>> begin

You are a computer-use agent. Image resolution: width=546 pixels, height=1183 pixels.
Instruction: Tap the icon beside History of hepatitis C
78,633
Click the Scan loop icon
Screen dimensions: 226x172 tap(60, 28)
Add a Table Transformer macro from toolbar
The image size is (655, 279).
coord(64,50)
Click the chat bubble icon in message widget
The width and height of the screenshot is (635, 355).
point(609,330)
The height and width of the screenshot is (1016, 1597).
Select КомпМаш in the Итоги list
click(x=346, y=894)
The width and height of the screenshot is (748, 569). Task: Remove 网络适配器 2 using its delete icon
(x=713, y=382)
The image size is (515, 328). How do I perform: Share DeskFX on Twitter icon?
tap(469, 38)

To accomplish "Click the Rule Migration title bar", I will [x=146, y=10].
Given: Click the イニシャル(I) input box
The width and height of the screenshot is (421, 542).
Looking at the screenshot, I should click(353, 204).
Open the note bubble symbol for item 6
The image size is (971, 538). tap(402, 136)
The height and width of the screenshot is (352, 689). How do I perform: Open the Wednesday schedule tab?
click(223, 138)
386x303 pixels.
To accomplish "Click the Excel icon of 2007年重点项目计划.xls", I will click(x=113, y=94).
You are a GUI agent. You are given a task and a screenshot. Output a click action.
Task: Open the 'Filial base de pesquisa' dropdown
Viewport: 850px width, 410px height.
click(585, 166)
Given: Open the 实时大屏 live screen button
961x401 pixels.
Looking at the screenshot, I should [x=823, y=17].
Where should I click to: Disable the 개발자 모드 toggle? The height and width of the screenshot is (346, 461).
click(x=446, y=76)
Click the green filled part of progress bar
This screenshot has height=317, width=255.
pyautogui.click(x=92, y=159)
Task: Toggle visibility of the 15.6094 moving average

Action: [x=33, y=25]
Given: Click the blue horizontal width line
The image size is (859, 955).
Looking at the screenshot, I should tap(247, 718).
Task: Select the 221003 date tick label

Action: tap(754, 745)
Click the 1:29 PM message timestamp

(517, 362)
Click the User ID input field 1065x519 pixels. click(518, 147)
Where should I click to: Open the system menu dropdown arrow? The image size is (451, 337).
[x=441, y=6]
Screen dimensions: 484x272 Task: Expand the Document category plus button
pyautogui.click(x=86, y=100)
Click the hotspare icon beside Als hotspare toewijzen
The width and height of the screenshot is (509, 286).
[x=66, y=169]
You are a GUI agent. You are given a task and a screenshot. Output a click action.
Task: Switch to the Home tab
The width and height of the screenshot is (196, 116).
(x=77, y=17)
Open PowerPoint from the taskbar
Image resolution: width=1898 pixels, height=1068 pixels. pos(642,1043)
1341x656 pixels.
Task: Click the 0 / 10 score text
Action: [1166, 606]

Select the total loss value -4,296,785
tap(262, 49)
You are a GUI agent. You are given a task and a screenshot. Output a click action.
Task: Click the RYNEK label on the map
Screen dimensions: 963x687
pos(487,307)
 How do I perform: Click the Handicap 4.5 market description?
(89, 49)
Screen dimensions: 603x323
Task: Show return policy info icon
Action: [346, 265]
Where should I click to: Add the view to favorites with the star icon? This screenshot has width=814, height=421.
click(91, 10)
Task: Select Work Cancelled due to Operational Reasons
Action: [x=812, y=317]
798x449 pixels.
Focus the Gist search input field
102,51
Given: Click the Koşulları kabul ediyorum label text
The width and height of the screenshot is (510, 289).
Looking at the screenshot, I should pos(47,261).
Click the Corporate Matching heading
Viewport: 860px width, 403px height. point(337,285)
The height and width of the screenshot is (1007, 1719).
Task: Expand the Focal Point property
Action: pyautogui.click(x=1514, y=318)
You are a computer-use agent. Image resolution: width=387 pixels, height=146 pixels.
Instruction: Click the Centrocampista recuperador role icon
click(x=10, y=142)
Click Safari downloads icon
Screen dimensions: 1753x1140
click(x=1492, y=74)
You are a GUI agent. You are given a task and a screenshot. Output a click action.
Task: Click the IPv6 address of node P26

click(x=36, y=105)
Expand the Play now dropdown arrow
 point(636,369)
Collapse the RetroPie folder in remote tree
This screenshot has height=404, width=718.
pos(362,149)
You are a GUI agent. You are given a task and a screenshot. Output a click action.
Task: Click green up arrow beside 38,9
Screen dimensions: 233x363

>> end

■ **Instructions for the task**
Turn every line of the items above into one numbered list, leaving out the blank lines.

■ **Written response**
1. You are a computer-use agent. Image resolution: width=546 pixels, height=1183 pixels.
2. Instruction: Tap the icon beside History of hepatitis C
3. 78,633
4. Click the Scan loop icon
5. Screen dimensions: 226x172 tap(60, 28)
6. Add a Table Transformer macro from toolbar
7. The image size is (655, 279).
8. coord(64,50)
9. Click the chat bubble icon in message widget
10. The width and height of the screenshot is (635, 355).
11. point(609,330)
12. The height and width of the screenshot is (1016, 1597).
13. Select КомпМаш in the Итоги list
14. click(x=346, y=894)
15. The width and height of the screenshot is (748, 569). Task: Remove 网络适配器 2 using its delete icon
16. (x=713, y=382)
17. The image size is (515, 328). How do I perform: Share DeskFX on Twitter icon?
18. tap(469, 38)
19. To accomplish "Click the Rule Migration title bar", I will [x=146, y=10].
20. Given: Click the イニシャル(I) input box
21. The width and height of the screenshot is (421, 542).
22. Looking at the screenshot, I should click(353, 204).
23. Open the note bubble symbol for item 6
24. The image size is (971, 538). tap(402, 136)
25. The height and width of the screenshot is (352, 689). How do I perform: Open the Wednesday schedule tab?
26. click(223, 138)
27. 386x303 pixels.
28. To accomplish "Click the Excel icon of 2007年重点项目计划.xls", I will click(x=113, y=94).
29. You are a GUI agent. You are given a task and a screenshot. Output a click action.
30. Task: Open the 'Filial base de pesquisa' dropdown
31. Viewport: 850px width, 410px height.
32. click(585, 166)
33. Given: Open the 实时大屏 live screen button
34. 961x401 pixels.
35. Looking at the screenshot, I should [x=823, y=17].
36. Where should I click to: Disable the 개발자 모드 toggle? The height and width of the screenshot is (346, 461).
37. click(x=446, y=76)
38. Click the green filled part of progress bar
39. This screenshot has height=317, width=255.
40. pyautogui.click(x=92, y=159)
41. Task: Toggle visibility of the 15.6094 moving average
42. Action: [x=33, y=25]
43. Given: Click the blue horizontal width line
44. The image size is (859, 955).
45. Looking at the screenshot, I should tap(247, 718).
46. Task: Select the 221003 date tick label
47. Action: tap(754, 745)
48. Click the 1:29 PM message timestamp
49. (517, 362)
50. Click the User ID input field 1065x519 pixels. click(518, 147)
51. Where should I click to: Open the system menu dropdown arrow? The image size is (451, 337).
52. [x=441, y=6]
53. Screen dimensions: 484x272 Task: Expand the Document category plus button
54. pyautogui.click(x=86, y=100)
55. Click the hotspare icon beside Als hotspare toewijzen
56. The width and height of the screenshot is (509, 286).
57. [x=66, y=169]
58. You are a GUI agent. You are given a task and a screenshot. Output a click action.
59. Task: Switch to the Home tab
60. The width and height of the screenshot is (196, 116).
61. (x=77, y=17)
62. Open PowerPoint from the taskbar
63. Image resolution: width=1898 pixels, height=1068 pixels. pos(642,1043)
64. 1341x656 pixels.
65. Task: Click the 0 / 10 score text
66. Action: [1166, 606]
67. Select the total loss value -4,296,785
68. tap(262, 49)
69. You are a GUI agent. You are given a task and a screenshot. Output a click action.
70. Task: Click the RYNEK label on the map
71. Screen dimensions: 963x687
72. pos(487,307)
73.  How do I perform: Click the Handicap 4.5 market description?
74. (89, 49)
75. Screen dimensions: 603x323
76. Task: Show return policy info icon
77. Action: [346, 265]
78. Where should I click to: Add the view to favorites with the star icon? This screenshot has width=814, height=421.
79. click(91, 10)
80. Task: Select Work Cancelled due to Operational Reasons
81. Action: [x=812, y=317]
82. 798x449 pixels.
83. Focus the Gist search input field
84. 102,51
85. Given: Click the Koşulları kabul ediyorum label text
86. The width and height of the screenshot is (510, 289).
87. Looking at the screenshot, I should pos(47,261).
88. Click the Corporate Matching heading
89. Viewport: 860px width, 403px height. point(337,285)
90. The height and width of the screenshot is (1007, 1719).
91. Task: Expand the Focal Point property
92. Action: pyautogui.click(x=1514, y=318)
93. You are a computer-use agent. Image resolution: width=387 pixels, height=146 pixels.
94. Instruction: Click the Centrocampista recuperador role icon
95. click(x=10, y=142)
96. Click Safari downloads icon
97. Screen dimensions: 1753x1140
98. click(x=1492, y=74)
99. You are a GUI agent. You are given a task and a screenshot. Output a click action.
100. Task: Click the IPv6 address of node P26
101. click(x=36, y=105)
102. Expand the Play now dropdown arrow
103.  point(636,369)
104. Collapse the RetroPie folder in remote tree
105. This screenshot has height=404, width=718.
106. pos(362,149)
107. You are a GUI agent. You are given a task and a screenshot. Output a click action.
108. Task: Click green up arrow beside 38,9
109. Screen dimensions: 233x363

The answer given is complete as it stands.